PROBLEM: In the entries below, how many lines contain the string "input"? Give the number by itself.

[Records from a collection]
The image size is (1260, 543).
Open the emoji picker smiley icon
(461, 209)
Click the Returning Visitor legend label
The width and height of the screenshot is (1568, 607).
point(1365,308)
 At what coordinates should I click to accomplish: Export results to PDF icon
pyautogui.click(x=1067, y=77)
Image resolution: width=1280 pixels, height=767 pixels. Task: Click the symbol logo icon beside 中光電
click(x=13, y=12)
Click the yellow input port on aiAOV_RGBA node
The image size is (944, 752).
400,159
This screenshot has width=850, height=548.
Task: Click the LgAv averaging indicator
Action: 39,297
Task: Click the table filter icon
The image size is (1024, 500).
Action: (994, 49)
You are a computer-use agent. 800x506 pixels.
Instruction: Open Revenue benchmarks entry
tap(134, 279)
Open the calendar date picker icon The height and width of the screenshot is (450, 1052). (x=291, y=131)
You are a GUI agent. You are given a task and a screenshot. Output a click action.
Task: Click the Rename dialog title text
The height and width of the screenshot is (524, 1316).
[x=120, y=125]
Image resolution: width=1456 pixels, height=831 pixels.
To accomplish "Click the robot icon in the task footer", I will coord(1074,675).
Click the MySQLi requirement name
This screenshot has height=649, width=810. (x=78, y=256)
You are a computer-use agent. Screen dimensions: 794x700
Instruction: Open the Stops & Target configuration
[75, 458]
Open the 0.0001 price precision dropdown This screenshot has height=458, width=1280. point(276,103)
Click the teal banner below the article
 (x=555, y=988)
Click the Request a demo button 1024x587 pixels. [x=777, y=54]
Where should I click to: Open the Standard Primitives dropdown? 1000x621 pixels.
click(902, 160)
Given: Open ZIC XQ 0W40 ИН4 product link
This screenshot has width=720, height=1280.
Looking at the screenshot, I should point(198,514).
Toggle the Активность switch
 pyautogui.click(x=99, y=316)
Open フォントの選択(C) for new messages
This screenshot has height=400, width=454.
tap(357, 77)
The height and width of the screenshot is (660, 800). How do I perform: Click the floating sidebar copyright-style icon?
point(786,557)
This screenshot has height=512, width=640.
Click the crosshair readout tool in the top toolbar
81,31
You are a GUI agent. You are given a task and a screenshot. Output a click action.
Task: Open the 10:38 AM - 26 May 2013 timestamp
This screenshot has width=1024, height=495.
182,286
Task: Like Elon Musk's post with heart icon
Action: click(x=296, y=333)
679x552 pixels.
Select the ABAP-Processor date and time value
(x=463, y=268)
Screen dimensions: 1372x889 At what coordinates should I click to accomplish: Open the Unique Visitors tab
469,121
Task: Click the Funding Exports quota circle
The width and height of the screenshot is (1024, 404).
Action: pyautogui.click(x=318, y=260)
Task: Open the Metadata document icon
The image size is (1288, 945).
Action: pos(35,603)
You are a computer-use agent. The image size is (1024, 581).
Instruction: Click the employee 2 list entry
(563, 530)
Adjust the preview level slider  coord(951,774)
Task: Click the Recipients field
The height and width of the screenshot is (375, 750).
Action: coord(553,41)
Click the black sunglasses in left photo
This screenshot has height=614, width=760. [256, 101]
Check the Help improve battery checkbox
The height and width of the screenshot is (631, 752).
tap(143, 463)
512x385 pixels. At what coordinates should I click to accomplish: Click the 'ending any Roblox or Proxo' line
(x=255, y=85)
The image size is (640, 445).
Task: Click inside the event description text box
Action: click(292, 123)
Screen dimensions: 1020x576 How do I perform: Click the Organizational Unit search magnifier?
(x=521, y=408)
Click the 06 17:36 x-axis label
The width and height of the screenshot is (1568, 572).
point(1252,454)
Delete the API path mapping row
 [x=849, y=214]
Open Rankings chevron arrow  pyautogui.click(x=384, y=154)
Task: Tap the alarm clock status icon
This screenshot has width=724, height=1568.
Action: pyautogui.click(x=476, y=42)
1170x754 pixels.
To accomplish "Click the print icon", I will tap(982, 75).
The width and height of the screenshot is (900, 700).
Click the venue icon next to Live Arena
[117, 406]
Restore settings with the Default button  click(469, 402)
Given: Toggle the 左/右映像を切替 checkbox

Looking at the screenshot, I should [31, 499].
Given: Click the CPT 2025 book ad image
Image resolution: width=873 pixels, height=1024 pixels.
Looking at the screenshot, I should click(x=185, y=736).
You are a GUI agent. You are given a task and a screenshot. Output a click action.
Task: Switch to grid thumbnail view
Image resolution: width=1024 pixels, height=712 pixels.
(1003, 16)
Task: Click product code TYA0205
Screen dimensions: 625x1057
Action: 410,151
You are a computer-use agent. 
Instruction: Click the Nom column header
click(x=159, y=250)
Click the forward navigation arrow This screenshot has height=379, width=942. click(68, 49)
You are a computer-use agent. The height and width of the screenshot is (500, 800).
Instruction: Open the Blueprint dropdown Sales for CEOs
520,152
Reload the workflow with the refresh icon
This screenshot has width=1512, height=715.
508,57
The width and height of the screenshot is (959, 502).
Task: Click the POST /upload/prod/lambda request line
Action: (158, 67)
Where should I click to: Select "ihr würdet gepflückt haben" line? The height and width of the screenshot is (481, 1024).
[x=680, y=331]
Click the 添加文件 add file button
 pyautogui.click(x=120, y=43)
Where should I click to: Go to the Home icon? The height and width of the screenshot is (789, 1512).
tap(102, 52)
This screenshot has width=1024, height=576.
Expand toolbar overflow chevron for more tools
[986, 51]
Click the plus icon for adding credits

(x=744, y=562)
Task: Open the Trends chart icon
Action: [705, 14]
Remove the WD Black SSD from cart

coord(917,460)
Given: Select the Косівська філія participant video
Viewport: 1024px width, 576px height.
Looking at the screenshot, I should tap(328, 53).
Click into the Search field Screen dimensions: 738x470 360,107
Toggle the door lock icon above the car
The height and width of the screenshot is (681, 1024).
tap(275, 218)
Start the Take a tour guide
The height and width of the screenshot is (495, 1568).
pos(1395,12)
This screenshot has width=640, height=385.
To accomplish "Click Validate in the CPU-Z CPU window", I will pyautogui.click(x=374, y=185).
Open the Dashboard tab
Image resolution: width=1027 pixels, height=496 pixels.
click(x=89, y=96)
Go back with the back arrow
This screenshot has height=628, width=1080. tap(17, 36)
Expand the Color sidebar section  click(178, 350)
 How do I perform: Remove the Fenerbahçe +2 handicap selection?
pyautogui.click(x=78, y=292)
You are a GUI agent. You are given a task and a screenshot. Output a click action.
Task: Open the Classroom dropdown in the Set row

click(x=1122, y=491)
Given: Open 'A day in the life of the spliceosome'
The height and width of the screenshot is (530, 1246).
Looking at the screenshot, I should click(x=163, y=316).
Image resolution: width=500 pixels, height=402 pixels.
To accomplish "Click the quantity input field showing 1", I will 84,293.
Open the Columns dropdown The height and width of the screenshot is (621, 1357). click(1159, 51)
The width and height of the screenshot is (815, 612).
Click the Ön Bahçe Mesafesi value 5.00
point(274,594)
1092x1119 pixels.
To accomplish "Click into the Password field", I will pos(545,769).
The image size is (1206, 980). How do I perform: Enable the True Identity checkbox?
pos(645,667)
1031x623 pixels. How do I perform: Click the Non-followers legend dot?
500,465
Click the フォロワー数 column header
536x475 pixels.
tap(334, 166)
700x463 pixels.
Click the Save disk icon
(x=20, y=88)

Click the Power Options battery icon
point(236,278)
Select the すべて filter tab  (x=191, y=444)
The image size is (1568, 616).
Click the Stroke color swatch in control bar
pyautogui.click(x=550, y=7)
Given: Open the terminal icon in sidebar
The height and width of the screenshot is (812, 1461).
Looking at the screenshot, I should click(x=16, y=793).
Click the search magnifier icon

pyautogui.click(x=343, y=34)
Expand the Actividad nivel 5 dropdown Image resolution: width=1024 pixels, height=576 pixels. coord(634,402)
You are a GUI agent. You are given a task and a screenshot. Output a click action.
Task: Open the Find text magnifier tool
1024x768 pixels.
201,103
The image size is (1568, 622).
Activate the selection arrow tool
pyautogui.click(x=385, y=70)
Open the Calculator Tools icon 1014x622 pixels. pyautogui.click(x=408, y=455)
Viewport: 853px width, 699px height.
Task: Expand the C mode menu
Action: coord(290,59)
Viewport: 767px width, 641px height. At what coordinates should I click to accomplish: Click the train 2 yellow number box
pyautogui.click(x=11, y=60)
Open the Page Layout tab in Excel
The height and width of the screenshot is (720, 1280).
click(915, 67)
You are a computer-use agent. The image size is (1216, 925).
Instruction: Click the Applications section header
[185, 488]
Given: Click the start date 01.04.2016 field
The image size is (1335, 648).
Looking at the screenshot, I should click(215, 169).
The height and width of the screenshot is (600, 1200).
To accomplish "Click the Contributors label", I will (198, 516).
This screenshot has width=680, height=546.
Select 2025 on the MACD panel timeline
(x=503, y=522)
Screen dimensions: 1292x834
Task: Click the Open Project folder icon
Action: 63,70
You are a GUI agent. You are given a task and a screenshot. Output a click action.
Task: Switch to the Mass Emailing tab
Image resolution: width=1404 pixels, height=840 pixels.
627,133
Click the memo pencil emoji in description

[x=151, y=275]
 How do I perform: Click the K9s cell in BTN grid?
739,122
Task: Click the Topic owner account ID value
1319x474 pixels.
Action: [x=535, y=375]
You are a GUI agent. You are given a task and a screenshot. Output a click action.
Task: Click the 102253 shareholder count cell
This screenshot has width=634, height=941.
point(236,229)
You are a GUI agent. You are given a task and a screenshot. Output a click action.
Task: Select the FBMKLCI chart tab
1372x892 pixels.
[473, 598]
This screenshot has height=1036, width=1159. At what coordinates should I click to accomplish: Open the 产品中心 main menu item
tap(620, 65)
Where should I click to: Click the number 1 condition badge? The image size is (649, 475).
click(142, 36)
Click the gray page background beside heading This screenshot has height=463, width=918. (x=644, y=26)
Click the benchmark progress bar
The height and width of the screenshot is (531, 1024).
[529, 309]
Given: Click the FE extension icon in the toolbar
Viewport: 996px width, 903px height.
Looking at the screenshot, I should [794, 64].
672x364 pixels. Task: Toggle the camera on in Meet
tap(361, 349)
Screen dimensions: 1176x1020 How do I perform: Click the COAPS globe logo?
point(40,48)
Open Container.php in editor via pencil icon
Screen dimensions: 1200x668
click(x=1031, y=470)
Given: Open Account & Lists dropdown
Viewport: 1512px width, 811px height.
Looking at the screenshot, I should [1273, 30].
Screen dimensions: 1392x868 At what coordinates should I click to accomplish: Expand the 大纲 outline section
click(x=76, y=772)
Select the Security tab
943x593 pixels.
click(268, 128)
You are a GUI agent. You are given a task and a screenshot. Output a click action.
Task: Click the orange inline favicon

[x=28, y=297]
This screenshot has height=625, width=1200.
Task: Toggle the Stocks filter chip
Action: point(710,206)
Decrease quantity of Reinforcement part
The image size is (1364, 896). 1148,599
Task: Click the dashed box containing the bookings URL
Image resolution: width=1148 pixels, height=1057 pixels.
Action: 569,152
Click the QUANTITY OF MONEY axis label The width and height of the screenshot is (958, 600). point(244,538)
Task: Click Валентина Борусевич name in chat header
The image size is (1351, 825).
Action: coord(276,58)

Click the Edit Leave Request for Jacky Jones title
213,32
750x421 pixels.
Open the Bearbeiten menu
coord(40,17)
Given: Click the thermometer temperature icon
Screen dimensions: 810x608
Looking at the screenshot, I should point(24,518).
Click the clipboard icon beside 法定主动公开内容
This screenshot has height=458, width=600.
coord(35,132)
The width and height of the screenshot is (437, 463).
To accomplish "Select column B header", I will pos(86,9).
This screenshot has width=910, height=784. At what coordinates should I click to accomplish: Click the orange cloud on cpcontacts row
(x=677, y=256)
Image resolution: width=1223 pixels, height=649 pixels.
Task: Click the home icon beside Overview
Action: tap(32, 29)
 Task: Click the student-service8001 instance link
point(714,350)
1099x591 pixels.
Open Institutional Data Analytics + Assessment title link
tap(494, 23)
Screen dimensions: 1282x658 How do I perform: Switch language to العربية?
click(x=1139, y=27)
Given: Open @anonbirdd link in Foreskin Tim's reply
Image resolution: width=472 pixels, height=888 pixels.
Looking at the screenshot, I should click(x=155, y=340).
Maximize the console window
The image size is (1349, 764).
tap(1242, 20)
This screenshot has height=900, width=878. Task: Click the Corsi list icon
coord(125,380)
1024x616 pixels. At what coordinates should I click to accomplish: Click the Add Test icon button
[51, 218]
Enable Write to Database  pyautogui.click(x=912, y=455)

WRITTEN RESPONSE: 2